— PROVIDED PASSAGE —
# # # #

BAICE 2010 Student Prize Winner, Kate Jere

BAICE is happy to announce that the STUDENT PRIZE for a paper presented at the BAICE conference East Anglia  2010, was won by Catherine (Kate) Jere for her paper:

Improving access and retention of vulnerable children in high HIV prevalence communities of Malawi: the potential of open, distance and flexible learning (ODFL)

Catherine is currently a PhD candidate with the Institute of Education, having been awarded a Bloomsbury Scholarship for research into educational strategies to address barriers to schooling in high HIV prevalence communities in Malawi.  Born in Scotland, Catherine has been resident in Malawi since 1995. She has worked in environmental education, project monitoring and evaluation, and as teacher trainer. Since 2003 she has been employed as a Research Fellow with the University of Malawi, working with the Centre for Educational Research and Training (CERT). She has a B.Sc. (Hons.) in Biological Sciences from the University of Edinburgh and a M.Ed. in Education and Development from the University of Bristol.

# # # #

— THE DATA —
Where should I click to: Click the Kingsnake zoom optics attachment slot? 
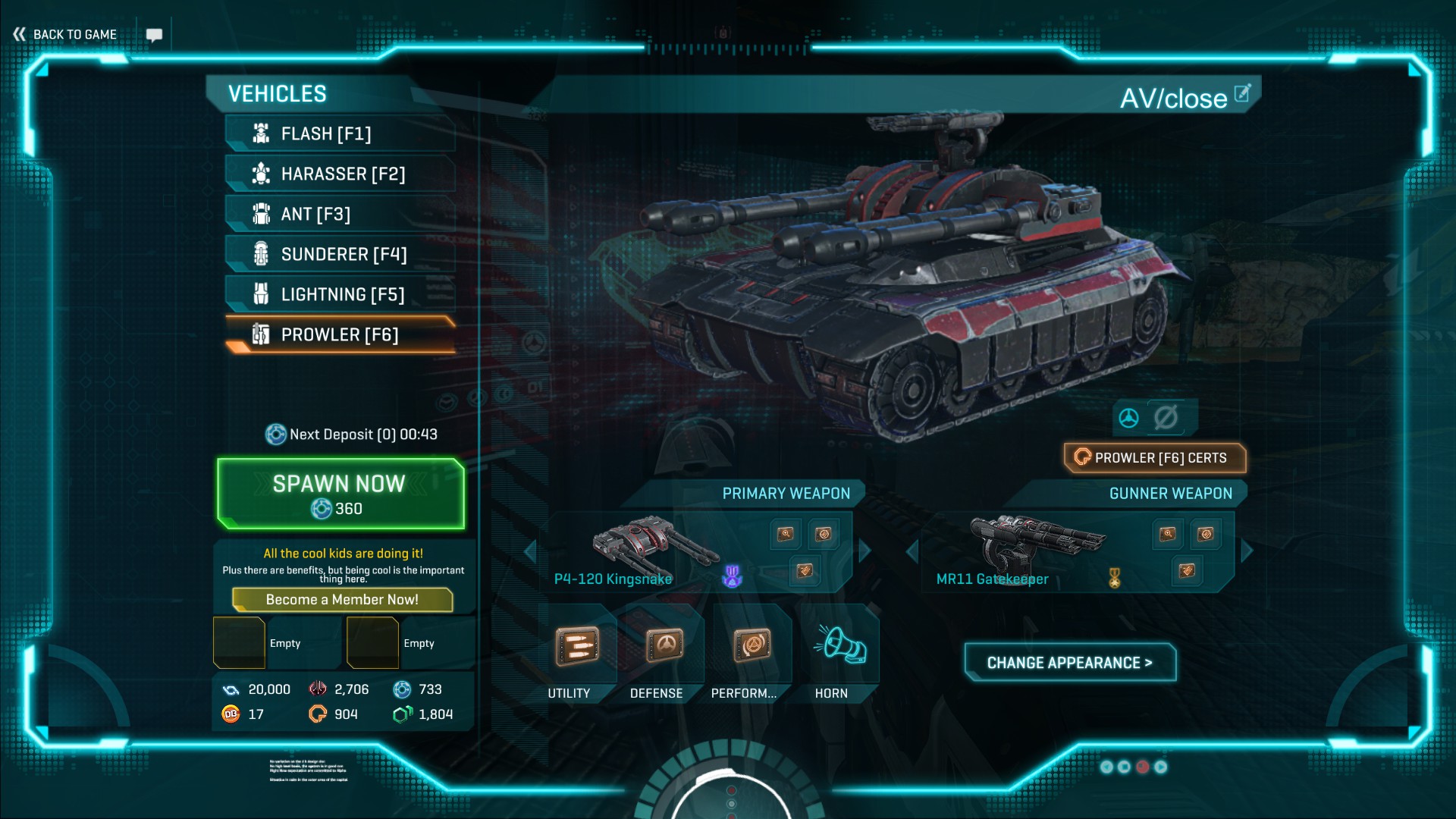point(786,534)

# # # #

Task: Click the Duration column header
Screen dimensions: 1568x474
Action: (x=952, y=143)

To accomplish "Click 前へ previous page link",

# # # #

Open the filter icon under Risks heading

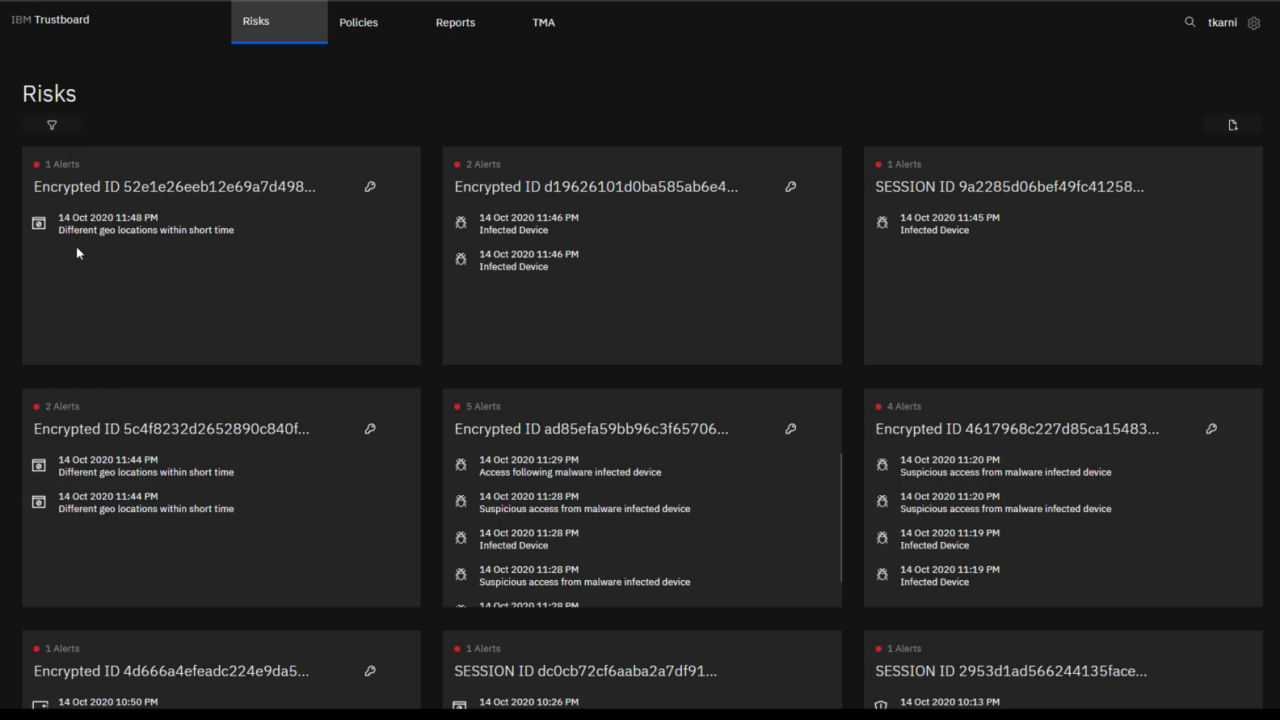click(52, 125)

# # # #

Extend the announcement of the BAICE 2010 student prize beyond its final sentence.

Following is the abstract of the paper she submitted for the BAICE student prize:

Faced with underlying poverty and an inefficient education system, many children in Malawi have poor access to learning and are at risk of early dropout from formal schooling. It has been argued that in the context of HIV/AIDS, there is a real and pressing need for formal schools to become more inclusive, flexible and responsive to the realities of children’s lives. Introducing a model of education that integrates open, distance and flexible learning (ODFL) to support and enrich conventional schooling, this paper highlights the potential of such an approach to enhance learning experiences, bring psychosocial benefits and improve retention of vulnerable pupils in primary schools in high HIV prevalence communities in rural Malawi. This paper also argues that effective innovation requires strategies to create an enabling environment and promote an open and inclusive philosophy within schools.